Repeat the lines of the data that follow, please, starting at the first and stopping after the one with "Task: Expand the Affiliations section".

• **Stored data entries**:
════════════════

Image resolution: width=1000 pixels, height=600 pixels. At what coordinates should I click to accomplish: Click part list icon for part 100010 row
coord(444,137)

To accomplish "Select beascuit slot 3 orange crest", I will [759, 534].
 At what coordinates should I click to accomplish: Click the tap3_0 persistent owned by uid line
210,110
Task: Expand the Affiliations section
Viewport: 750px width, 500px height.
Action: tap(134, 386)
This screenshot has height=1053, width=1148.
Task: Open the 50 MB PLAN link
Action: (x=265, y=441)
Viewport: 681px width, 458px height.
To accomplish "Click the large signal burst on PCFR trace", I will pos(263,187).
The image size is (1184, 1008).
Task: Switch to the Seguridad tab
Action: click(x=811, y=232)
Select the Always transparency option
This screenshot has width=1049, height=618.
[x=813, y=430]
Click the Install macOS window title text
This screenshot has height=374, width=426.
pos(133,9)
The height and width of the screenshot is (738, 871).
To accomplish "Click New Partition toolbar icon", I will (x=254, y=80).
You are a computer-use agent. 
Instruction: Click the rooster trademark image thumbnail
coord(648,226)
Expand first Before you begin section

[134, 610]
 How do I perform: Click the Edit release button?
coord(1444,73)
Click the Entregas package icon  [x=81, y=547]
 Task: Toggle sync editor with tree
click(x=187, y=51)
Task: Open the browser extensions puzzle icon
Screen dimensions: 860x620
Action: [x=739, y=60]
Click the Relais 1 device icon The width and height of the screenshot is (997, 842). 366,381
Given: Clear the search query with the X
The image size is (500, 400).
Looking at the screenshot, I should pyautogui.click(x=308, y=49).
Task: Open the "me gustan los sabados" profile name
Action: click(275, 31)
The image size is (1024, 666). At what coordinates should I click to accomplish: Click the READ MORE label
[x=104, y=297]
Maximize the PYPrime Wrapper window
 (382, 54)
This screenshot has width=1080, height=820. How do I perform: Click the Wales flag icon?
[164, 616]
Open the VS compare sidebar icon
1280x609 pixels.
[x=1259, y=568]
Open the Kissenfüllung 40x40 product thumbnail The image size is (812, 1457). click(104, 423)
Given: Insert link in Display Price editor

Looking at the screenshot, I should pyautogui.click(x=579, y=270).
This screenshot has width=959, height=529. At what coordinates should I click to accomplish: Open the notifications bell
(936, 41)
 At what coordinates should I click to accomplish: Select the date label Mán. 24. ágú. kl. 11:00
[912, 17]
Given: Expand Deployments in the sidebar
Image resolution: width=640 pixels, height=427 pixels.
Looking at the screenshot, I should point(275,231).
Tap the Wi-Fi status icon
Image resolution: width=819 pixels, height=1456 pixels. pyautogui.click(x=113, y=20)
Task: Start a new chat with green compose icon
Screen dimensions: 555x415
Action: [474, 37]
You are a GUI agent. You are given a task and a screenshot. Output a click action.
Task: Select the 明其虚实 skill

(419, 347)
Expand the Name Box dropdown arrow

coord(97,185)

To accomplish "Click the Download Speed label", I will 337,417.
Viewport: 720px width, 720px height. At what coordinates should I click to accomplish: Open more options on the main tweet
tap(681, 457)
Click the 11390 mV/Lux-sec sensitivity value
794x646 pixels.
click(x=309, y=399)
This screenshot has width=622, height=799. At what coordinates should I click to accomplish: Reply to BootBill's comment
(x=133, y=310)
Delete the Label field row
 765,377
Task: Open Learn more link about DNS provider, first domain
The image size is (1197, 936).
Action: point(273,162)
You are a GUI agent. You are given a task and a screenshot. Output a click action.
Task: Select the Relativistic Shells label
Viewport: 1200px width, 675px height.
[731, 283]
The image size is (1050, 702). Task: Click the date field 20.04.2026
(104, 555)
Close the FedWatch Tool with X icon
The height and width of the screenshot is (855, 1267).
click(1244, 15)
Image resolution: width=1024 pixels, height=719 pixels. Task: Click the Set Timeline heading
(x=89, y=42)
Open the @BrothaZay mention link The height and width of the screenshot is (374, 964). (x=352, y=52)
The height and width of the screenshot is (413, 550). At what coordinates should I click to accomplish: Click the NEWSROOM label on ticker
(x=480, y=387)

════════════════

• **TASK SOLUTION**:
Image resolution: width=1000 pixels, height=600 pixels. At what coordinates should I click to accomplish: Click part list icon for part 100010 row
coord(444,137)

To accomplish "Select beascuit slot 3 orange crest", I will [759, 534].
 At what coordinates should I click to accomplish: Click the tap3_0 persistent owned by uid line
210,110
Task: Expand the Affiliations section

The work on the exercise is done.